Fernandez de Kirchner proclaims innocence in third appearance before Bonadio
Former president denounces 'persecution and cruelty' by 'totalitarian' government, refuses to answer questions as she made her third appearance before the federal judge as part of the 'notebooks' corruption probe.
Former president Cristina Fernandez de Kirchner protested her innocence in writing before Claudio Bonadio today, yet refused to answer questions as she made her third appearance before the federal judge as part of the 'cuadernos' ("notebooks") corruption probe.
Fernandez de Kirchner, 66, refused to answer the judge's questions but submitted several written statements, criticising the charges against her as political persecution.
The ex-president, who governed Argentina for two terms beginning in 2007, stands accused of accepting tens of millions of dollars' worth of bribes and of heading a criminal "illicit association" that oversaw a corruption ring centred on public works projects.
Before entering the court in Buenos Aires, Kirchner posted several messages on social media in which she reiterated her claim to be the victim of "persecution and cruelty that only totalitarian governments dared to pursue at a time when the rule of law was suspended."
Fernández de Kirchner remains one of the most popular figure of Argentina's fragmented opposition, with an election due in October.
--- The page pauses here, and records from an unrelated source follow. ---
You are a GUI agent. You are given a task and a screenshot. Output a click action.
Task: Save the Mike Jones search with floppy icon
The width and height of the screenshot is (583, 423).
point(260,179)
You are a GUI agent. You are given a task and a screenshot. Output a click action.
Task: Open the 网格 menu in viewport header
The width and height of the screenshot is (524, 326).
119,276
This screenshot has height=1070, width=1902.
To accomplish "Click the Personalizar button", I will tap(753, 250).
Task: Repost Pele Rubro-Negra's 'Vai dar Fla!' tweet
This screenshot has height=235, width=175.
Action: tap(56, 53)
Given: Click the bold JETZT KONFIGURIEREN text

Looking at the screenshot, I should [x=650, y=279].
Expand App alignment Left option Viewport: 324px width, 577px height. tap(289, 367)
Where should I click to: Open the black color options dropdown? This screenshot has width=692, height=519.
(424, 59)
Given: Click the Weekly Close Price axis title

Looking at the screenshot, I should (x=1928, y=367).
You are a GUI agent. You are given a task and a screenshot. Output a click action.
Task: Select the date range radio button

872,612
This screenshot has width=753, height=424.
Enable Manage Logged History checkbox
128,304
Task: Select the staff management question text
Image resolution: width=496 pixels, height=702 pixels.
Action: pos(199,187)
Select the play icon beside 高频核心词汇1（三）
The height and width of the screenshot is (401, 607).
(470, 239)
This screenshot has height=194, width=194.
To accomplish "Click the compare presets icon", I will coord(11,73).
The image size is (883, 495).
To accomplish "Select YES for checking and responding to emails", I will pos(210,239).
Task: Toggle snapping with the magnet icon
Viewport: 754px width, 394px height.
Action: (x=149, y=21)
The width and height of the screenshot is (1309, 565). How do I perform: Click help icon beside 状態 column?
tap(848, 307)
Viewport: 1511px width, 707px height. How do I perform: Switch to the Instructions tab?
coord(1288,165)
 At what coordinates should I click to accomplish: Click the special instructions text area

She has yet to indicate if she will run for president again, this time against Macri. The polls, however, say she is the best-placed opposition figure to challenge the Cambiemos (Let's Change) leader in October's election.
Host of cases
This is one of eight cases brought against Fernandez de Kirchner by Judge Bonadio.
Now a sitting senator for Buenos Aires province, Fernández de Kirchner said, somewhat topically, that the multiple cases were "a type of continuous film. I have to admit that in cinematographic terms, this film deserves an Oscar for its originality."
"In most of the trials [against me], I am being investigated for being the presumed leader of the same illicit association that would have committed crimes between 2003 and 2015. The truth is that throughout that period I was only the head, together with Néstor Kirchner, of governments democratically elected by the Argentine people in three consecutive elections, whose main objective was to grant rights to the most neglected sectors of our society," she added.
The scandal revolves around meticulous records kept by a government chauffeur, Oscar Centeno, of cash bribes he claims to have delivered from businessmen to government officials.
Prosecutor Carlos Stornelli has said a total of US$160 million in bribes was handed over between 2005 and 2015.
The former head of state was previously ordered to be held in pre-trial detention over the case but, benefitting from partial parliamentary immunity, she is protected from imprisonment although not from prosecution.
Fernandez de Kirchner said "a lot of causes have been armed" against her, in order to generate "news with a high media impact." She accused Prosecutor Stornelli and Judge Bonadio of committing "real criminal activities to try to invent evidence" against her.
A large number of business figures have been called to testify in the case, including some of the nation's most powerful industry heavyweights, such as Paolo Rocca, leader of the multinational Techint, and the cousin and ex-business partner of the President Macri, Ángelo Calcaterra.